Sono passati solo 10 anni, eppure l’atteggiamento della Federazione è cambiato nettamente. Oggi la Confederations Cup viene vista infatti non solo come un ottimo banco di prova per riunire la Nazionale, che come noto si ritrova poco, ma anche come un’opportunità extra per giocare con gli esperimenti e soprattutto un espediente per conoscere anzitempo i luoghi e l’atmosfera del Mondiale, anche se, paradossalmente, non è detto che una partecipante alla Confederations giochi anche la prossima Coppa del mondo.
Fonte immagine: Roberto Vicario
Fonte immagine: Roberto Vicario
Elitaria, ma bistrattata. Oggi però la Confederations Cup sembra quasi un regalo per il nostro Cesare Prandelli, che per un motivo o per l’altro non ha mai ottenuto i tanto agognati stage per esaminare gli azzurri a campionato in corso. Forse nel 2003 Prandelli avrebbe accettato di andare in Francia, o forse no, perché allora il gruppo azzurro era pieno zeppo di campioni riconosciuti a livello internazionale, e non aveva bisogno di essere posto ogni volta sotto la lente d’ingrandimento come ai giorni nostri; inoltre allora non si giocava nel Paese che avrebbe ospitato poi i Mondiali, così nel 2009, dopo la modifica del regolamento, Lippi fu ben disposto a partire per il Sudafrica, snobbando però il girone e finendo con l’aver sottratto per nulla Santon all’Europeo Under 21, in una rassegna che si caratterizzò principalmente per il frastuono delle vuvuzela e per la maglia “versione pigiama” degli azzurri, creata appositamente per l’occasione.

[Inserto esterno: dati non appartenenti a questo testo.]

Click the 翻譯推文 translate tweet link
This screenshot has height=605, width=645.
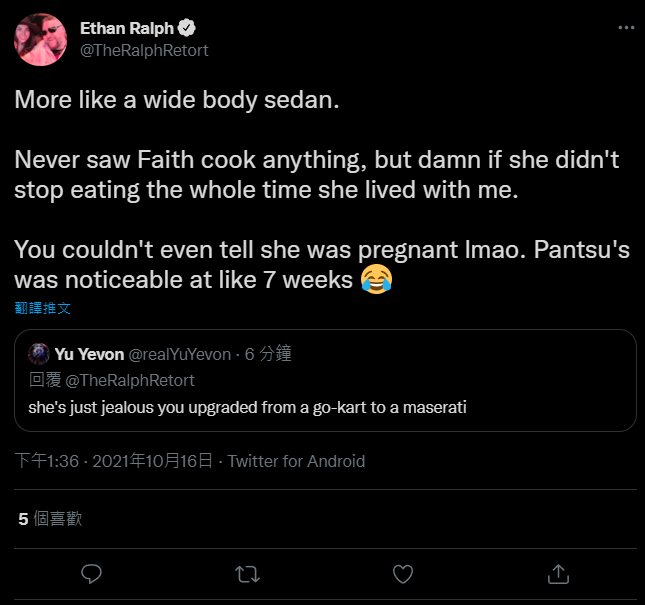point(43,308)
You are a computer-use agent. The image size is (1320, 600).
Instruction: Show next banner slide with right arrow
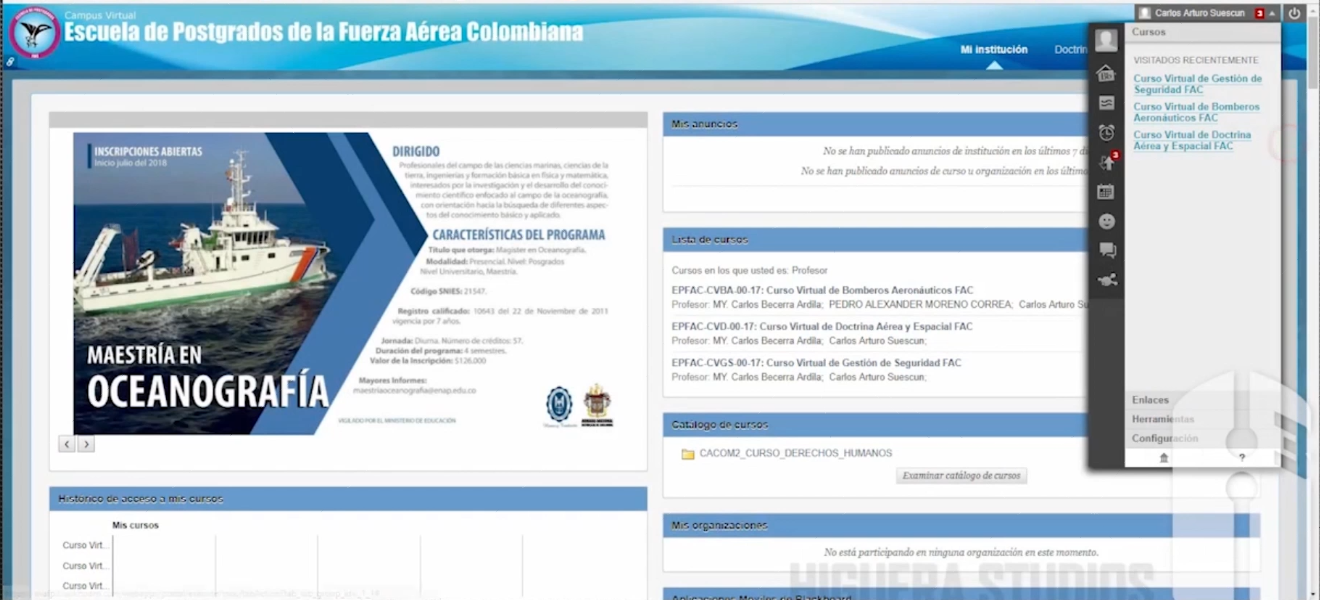86,444
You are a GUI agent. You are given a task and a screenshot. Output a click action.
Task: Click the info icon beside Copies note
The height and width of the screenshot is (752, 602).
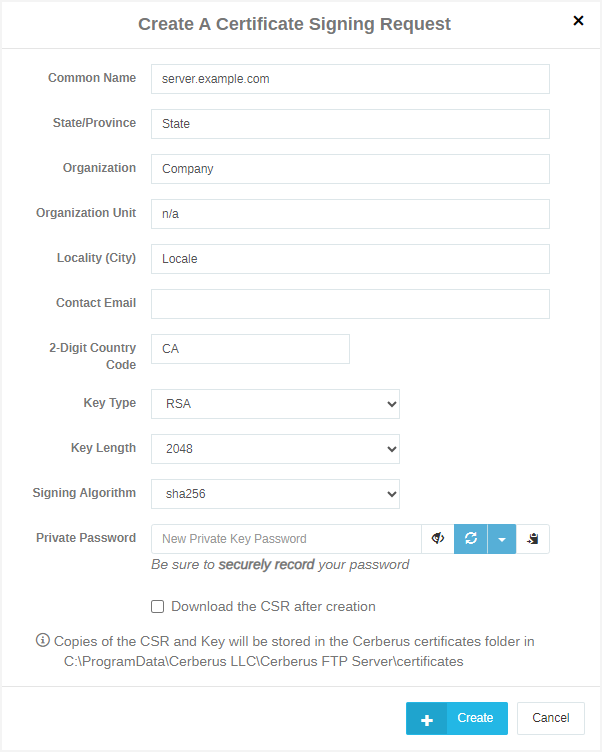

In molti si disinteressano alla Confederations sapendo che non sia il Mondiale e reputandola chiaramente un’operazione commerciale, al pari del Mondiale per club. Quanto vale, allora, questa coppa? 4 anni fa, durante l’intervallo della finale tra USA e Brasile, con gli americani in vantaggio per 2-0, arrivò la telefonata di Barack Obama che voleva complimentarsi con la federazione a stelle e strisce per il risultato che si stava raggiungendo; non l’avesse mai fatto: il Brasile rimontò facilmente ed ottenne la vittoria, ma quella chiamata significava comunque che la Confederations valesse qualcosa per un popolo intero. Come dimenticare, poi, la festa che si tenne in Egitto in seguito allo storico successo sugli azzurri, nella seconda partita del girone…
Il verdetto è triste e forse a tratti ingiusto. Chi vince la Confederations Cup, il torneo della “crema mondiale a livello calcistico”, non è campione di niente. Che sia allora un semplice trofeo da mettere in bacheca, sulla falsa riga della Coppa Italia per i club, che conta solo quando la si vince? Ma soprattutto: come vivranno gli italiani questa Confederations? Lo Stivale non sembra pronto: sui balconi non c’è l’ombra di un tricolore, per le strade nessuno vi fa riferimento. Se un azzurro dovesse segnare il goal decisivo allo scadere dei tempi supplementari della finale, in Brasile sarebbe sicuramente festa. In Italia? Lo sapremmo solo vivendo quel momento.